◆ **Work to do**
1. Do these statements agree with the book descriptions? (a) Shared Dreams is published by Jewish Lights Publishing. (b) Drew Hansen's book sells for $24.95. (c) Rabbi Marc Schneier's book draws on previously unpublished material. Answer each with yes or no and quote the deciding words.
2. According to the book descriptions, where did King deliver his "I Have a Dream" speech?

◆ **Text**
By Rabbi Marc Schneier
Jewish Lights Publishing, $24.95

Shared Dreams brings to life the impressive, surprising and long-neglected history of the Rev. Martin Luther King Jr.'s efforts in support of the Jewish community.
At critical moments in the life of the American Jewish community, of Israel and of the plight of Soviet Jews, the Rev. Martin Luther King Jr. stepped in as an advocate to speak out for the human and civil rights of Jews. His efforts to support world Jewry — within the constraints of his primary role in the civil rights movement — cannot be forgotten. Indeed, they must be remembered.
Rabbi Marc Schneier presents the full story of the Rev. King's involvement with the Jewish community. With the use of previously unpublished material and interviews with those who marched at the Rev. King's side, the long-neglected story of mutual support and cooperation between the Rev. King and the Jewish community is brought to life.
It is a story that will shed new light on the commitment and the relationship between the Jewish and African American communities as they have struggled together to fight for justice and civil rights for our nation. Even more, it is a story that encourages all of us — people of all faiths, all backgrounds — to continue to fight for justice in our world.

"The Dream: Martin Luther King Jr. and the Speech that Inspired a Nation"
By Drew Hansen
HarperCollins, $23.95

Forty years ago, the Rev. King electrified the nation when he delivered his "I Have a Dream" speech from the steps of the Lincoln Memorial. King's prophetic utterances started the long overdue process of changing America's idea of itself. His words would enter the American lexicon, galvanizing the civil rights movement, becoming a touchstone for all that the country might someday achieve.

Entries for locating text and elements:
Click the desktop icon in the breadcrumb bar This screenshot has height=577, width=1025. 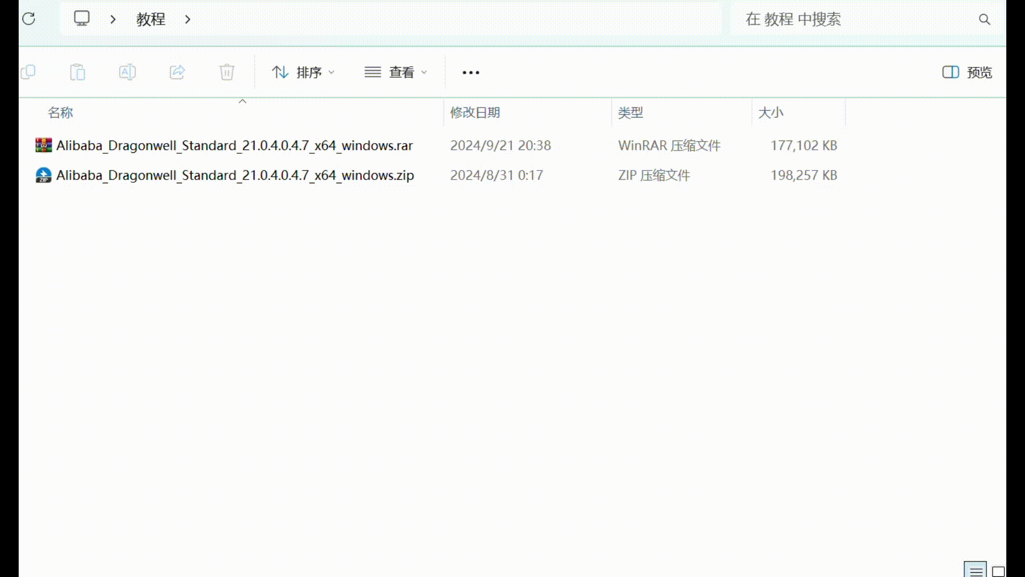[x=81, y=19]
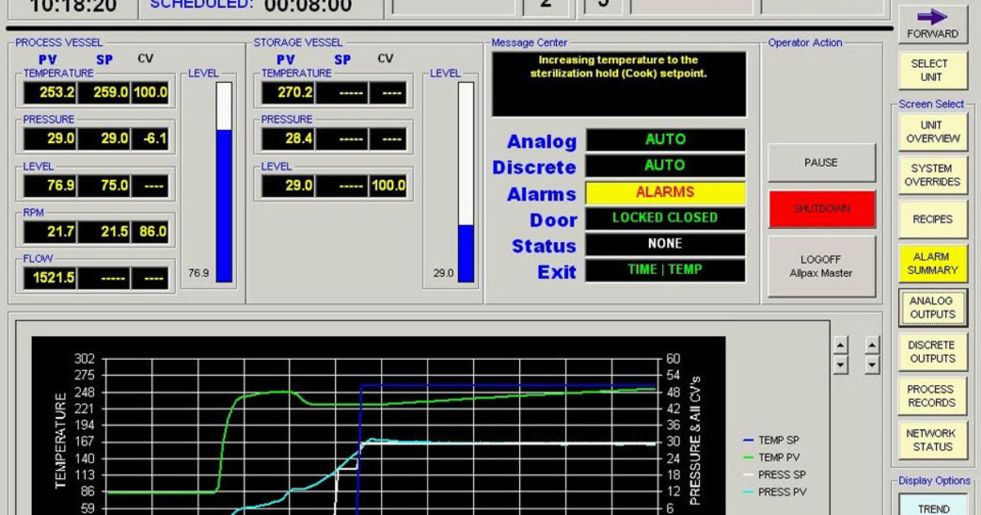
Task: Open the RECIPES screen
Action: click(932, 219)
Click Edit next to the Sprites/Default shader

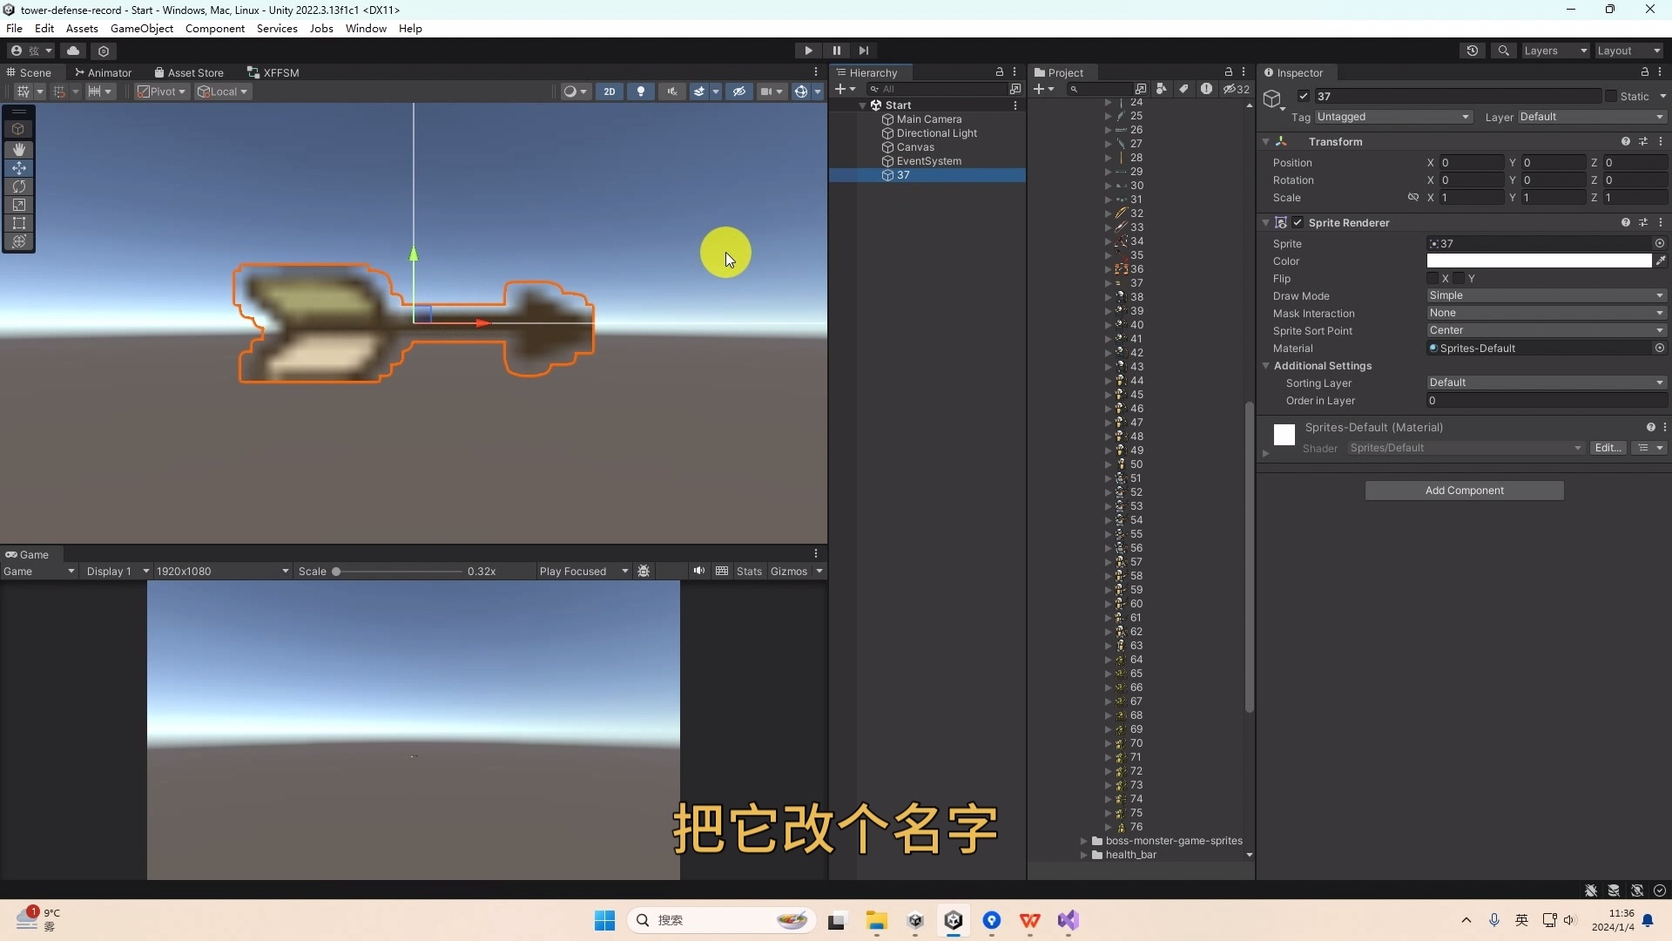coord(1608,447)
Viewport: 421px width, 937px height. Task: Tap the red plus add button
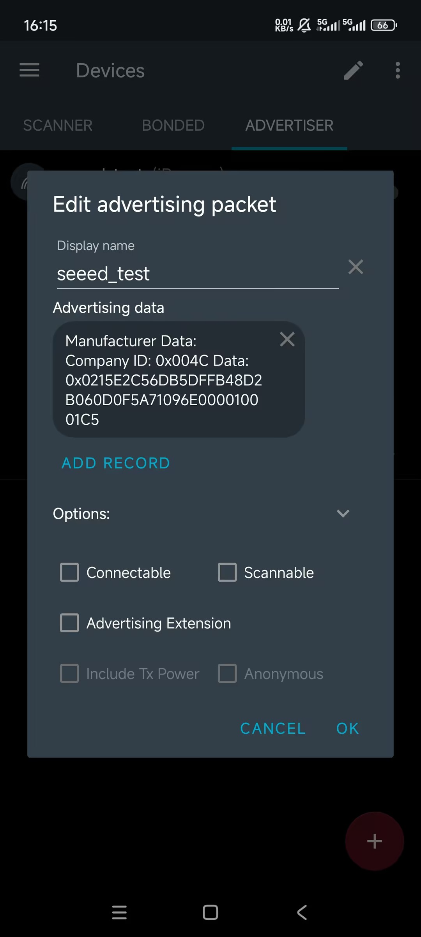tap(374, 841)
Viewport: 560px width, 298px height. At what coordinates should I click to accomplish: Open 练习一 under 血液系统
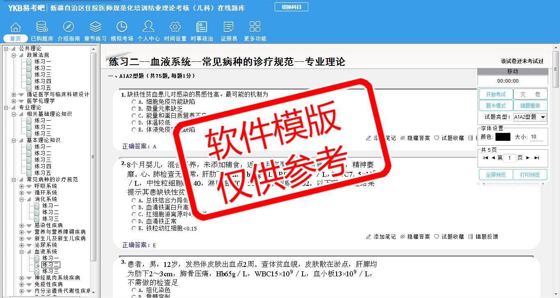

◆ **Solved problems**
1.
(a) Yes: "Jewish Lights Publishing, $24.95"
(b) No: "HarperCollins, $23.95"
(c) Yes: "With the use of previously unpublished material"

2. From the steps of the Lincoln Memorial.